In the study by Massara et al., exploring the relationship between these markers and the onset of diabetic foot ulcer, showed that PCT and CRP markers had the highest diagnostic values for predicting the incidence of diabetic foot ulcers (13).

In the study by Victoria et al., the sensitivity and specificity of PCT in prediction of diabetic foot ulcer infection were 81% and 90%, respectively. However, other markers were not associated with diabetic foot ulcer infection (17). In the study by Jonaidi et al. the best cutoff point, sensitivity and specificity for CRP and PCT to distinguish infection in 30 patients were reported as 7.1 mg/dL, 80%, 74%, and 0.21, 70% and 74%, respectively (18). A possible explanation for the visible differences between their study and ours could be the limited number of individuals in our study population, affecting the power of the results.

Several studies have been conducted on the relationship of increase in ESR and CRP with predicting osteomyelitis in diabetic patients (19-21), but few studies have been done on the role of PCT in predicting osteomyelitis. Only in the study by Redman et al., the prominent role of PCT in periodontitis has been shown, which was shown to be even more potent than CRP (22). Also, there are few studies on the role of these markers in prediction of PAD occurrence. Increase in ESR and CRP was also associated with an increased risk of PAD occurrence (23).

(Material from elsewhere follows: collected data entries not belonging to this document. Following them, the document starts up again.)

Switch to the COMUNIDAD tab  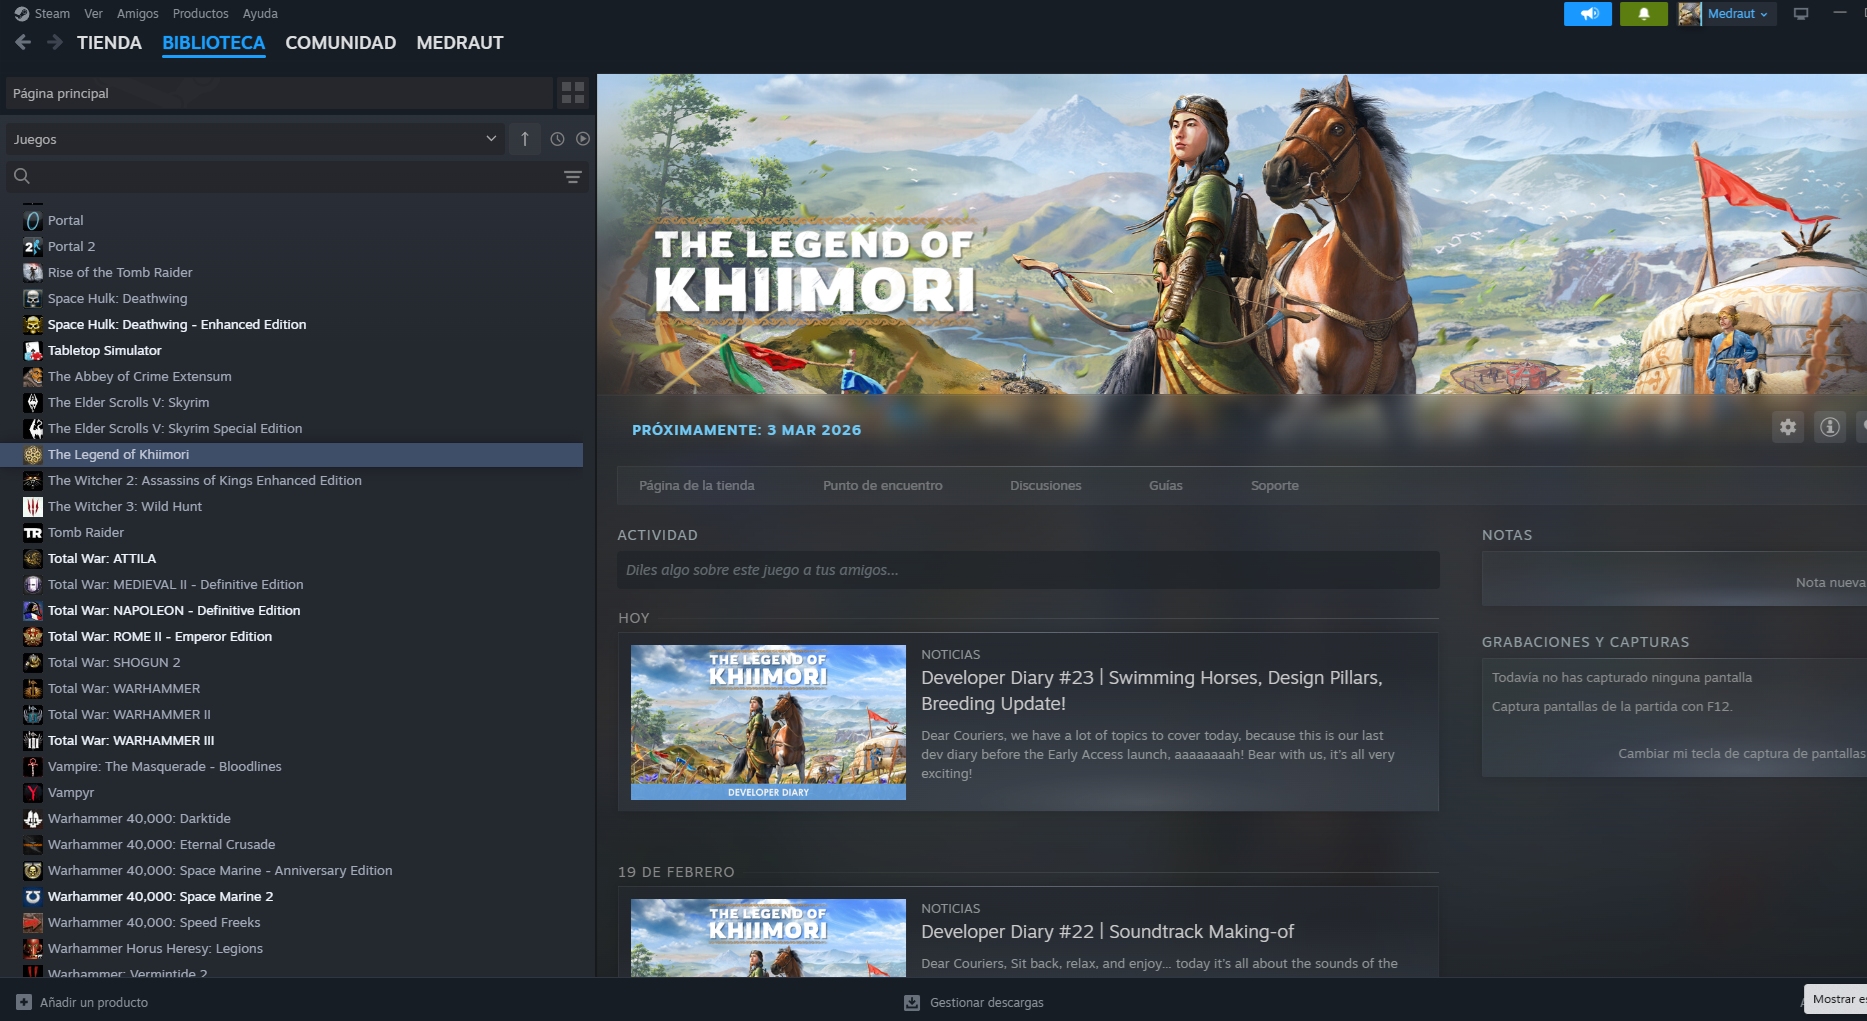coord(341,43)
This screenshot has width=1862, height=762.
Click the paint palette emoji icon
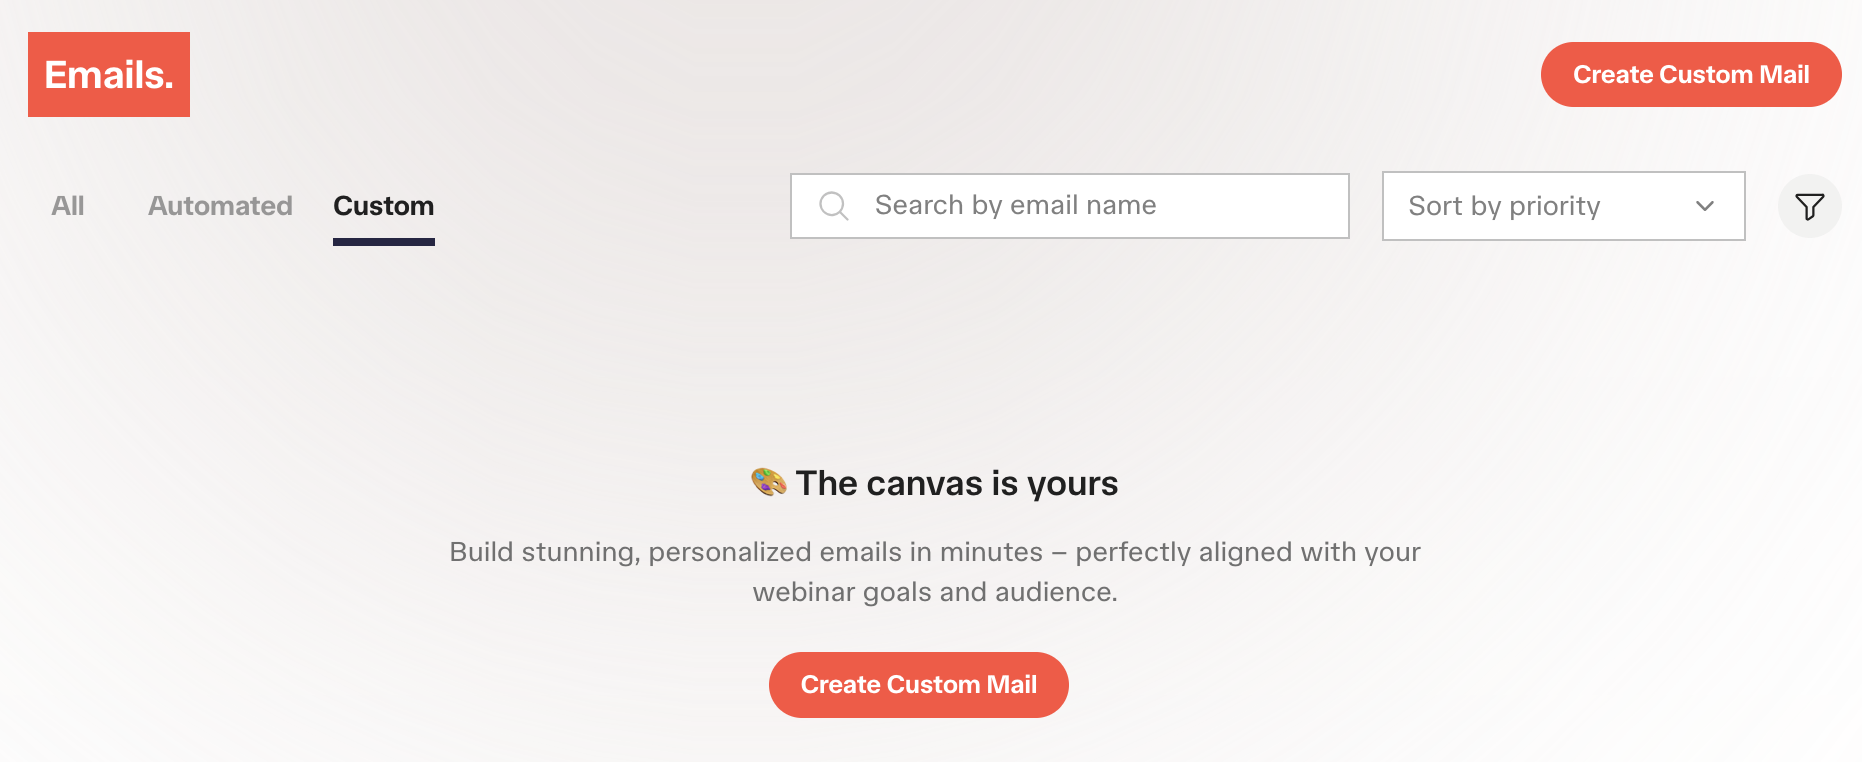tap(768, 482)
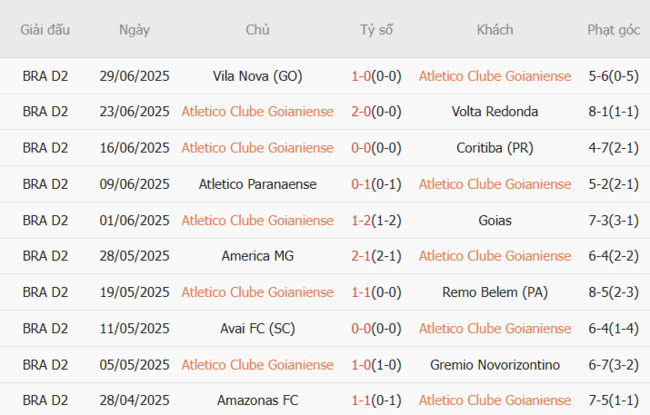The image size is (650, 415).
Task: Open the America MG team link
Action: tap(257, 256)
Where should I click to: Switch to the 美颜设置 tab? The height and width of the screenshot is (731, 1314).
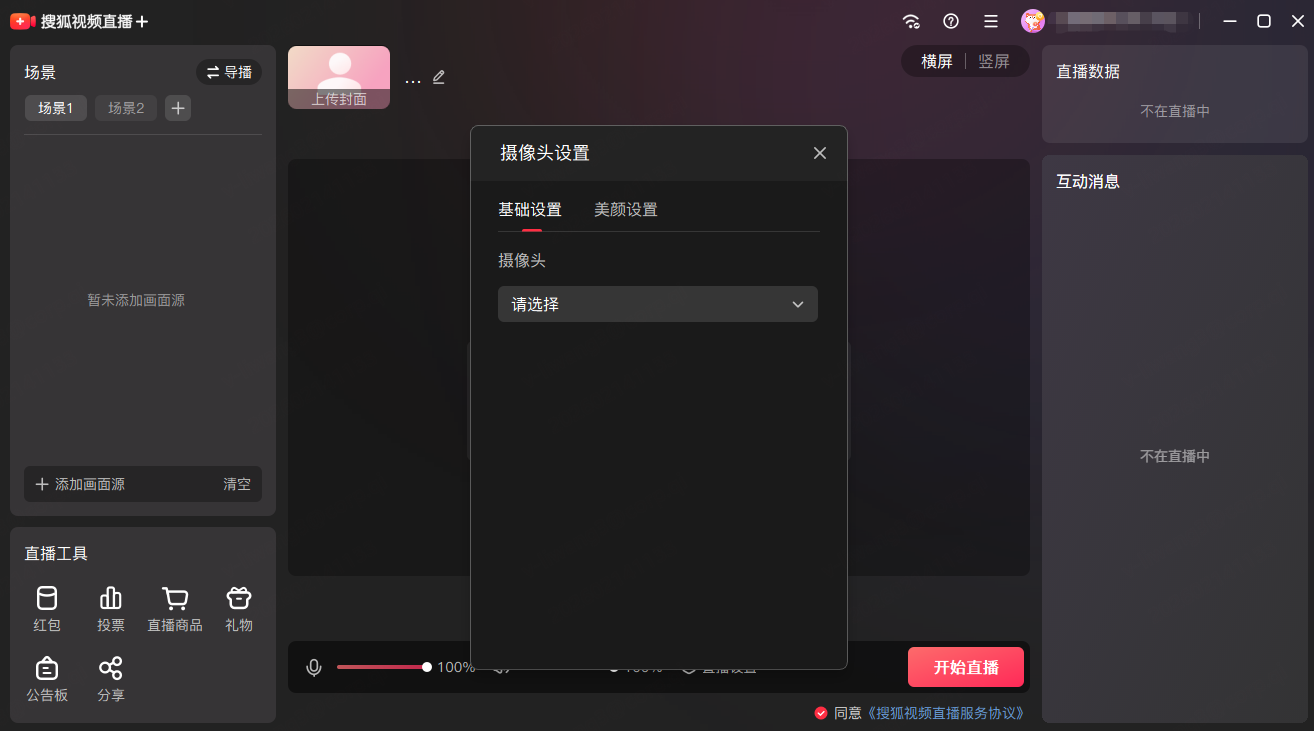point(626,209)
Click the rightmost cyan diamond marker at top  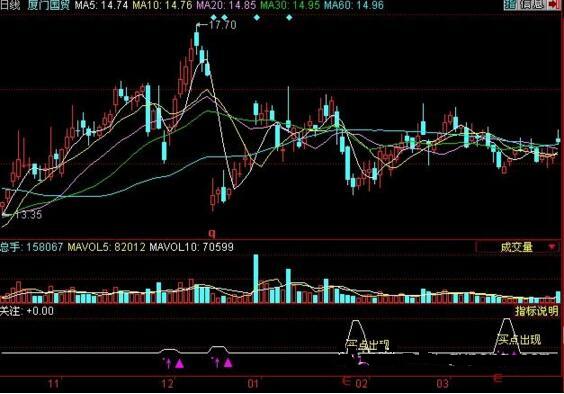(x=290, y=17)
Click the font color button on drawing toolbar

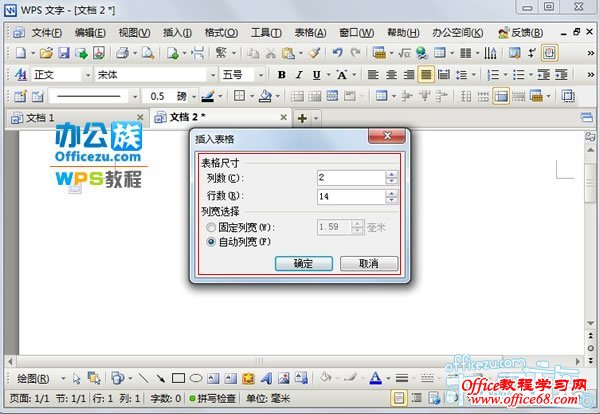tap(376, 378)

In general, due to the confirmation of the role of PCT, ESR and CRP indicators in predicting the occurrence of osteomyelitis and PAD complications following diabetic foot infection, the three indicators can be used to design and introduce scoring systems that determine the severity or development of related complications of diabetic foot ulcer.

Small sample size and unknown duration of ulcers and infections were among the limitations of the present study. All patients were hospitalized, so the ulcers were in PEDIS 3 and 4 stages.

Conclusion:

Although the role of PCT, ESR and CRP indices was not significant in predicting the severity of diabetic foot ulcer, the increase of the three parameters can predict the occurrence of two complications of osteomyelitis and PAD following the progression of diabetes with good accuracy and high sensitivity.